Dandridge took advantage of transition opportunities to glide around for 25 points, one fewer than Elvin Hayes. And Kevin Grevey gave the proper amount of back-court support with 24 points, including 11 in the last period to thwart Cleveland comeback attempts.

The Bullets may feel like Cleveland tonight when they return home to host the Milwaukee Bucks at 8:05 in Capital Centre. But Fitch doubts it.

"No one is having quite the problems we are," he said. "This didn't even feel like a home game, we've been here for such a short time after the trip. You are tired and things are going bad and all you hear is negative things. You just have to try to put all that out of your head and remember what has worked so well for you in the past."

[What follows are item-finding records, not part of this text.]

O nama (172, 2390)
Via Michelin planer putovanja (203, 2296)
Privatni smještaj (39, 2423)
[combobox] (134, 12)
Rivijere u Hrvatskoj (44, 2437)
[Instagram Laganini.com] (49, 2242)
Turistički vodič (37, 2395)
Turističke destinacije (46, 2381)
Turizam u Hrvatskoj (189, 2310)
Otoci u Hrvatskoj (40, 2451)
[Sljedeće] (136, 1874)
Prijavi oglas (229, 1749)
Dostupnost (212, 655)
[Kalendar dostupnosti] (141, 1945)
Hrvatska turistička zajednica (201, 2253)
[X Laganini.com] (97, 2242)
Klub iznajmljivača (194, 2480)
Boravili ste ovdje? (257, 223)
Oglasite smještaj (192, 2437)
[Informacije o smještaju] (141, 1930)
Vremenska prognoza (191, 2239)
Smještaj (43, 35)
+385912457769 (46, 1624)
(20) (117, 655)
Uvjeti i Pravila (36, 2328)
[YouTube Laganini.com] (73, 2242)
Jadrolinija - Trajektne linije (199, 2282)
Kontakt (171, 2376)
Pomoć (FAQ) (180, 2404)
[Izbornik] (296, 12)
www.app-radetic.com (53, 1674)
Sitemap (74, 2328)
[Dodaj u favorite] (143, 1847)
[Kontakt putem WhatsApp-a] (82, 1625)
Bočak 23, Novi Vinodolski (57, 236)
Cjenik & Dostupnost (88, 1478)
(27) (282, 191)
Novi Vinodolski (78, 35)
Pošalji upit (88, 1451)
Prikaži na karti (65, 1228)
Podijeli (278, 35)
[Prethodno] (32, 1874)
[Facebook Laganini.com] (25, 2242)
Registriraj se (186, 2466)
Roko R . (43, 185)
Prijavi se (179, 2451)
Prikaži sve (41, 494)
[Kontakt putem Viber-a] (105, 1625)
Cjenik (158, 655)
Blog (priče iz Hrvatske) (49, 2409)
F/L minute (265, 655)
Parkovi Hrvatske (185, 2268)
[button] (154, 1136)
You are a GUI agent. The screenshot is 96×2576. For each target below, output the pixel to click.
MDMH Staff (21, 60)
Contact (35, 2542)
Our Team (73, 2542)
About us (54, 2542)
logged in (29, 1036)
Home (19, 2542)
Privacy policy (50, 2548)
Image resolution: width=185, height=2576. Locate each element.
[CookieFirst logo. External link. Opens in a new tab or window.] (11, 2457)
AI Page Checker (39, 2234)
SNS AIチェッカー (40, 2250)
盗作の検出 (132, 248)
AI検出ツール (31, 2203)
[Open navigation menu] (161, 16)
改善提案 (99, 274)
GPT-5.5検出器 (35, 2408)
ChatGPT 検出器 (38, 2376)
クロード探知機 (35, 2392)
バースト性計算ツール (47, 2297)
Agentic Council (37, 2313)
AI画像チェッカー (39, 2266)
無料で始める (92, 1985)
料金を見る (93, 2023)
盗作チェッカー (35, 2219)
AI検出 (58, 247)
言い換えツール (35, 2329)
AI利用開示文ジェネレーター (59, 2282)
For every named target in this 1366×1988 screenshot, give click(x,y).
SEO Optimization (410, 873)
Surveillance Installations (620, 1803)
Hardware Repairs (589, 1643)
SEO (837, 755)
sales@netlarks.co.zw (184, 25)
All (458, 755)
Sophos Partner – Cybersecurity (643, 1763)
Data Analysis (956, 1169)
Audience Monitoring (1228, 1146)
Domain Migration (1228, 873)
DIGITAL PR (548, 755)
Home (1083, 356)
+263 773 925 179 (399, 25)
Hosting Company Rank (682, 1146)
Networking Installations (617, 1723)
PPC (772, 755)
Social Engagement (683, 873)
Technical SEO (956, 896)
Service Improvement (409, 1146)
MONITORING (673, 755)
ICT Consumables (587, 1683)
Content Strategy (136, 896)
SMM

The owners of the Richfield Coliseum are trying to evict the team over a lease haggle. The door locks to the team offices here were changed over the weekend and the Cavaliers had to get a court order to get inside the building. There is a good possibility they will have to find a new home court before the season is over.

Fitch also is without center Elmore Smith (knee) and Walt Frazier (foot). He just got guard Foots Walker back after a two-week stretch on the injured-reserve list and Campy Russell also has been hobbled by ailments.

The club needed a poor effort from Washington to shake out of its slump. Instead, the Bullets shot 57 percent for the game while Cleveland turned making a layup into a challenge.

"You look at the (close-in) shots we missed and the long shots they made and it makes things worse," said Fitch. "And we compound it with stupid plays. That's what we have to stop. We are home for a while. We have gone through this before. It's a long, hard season and now we have some time to work things out."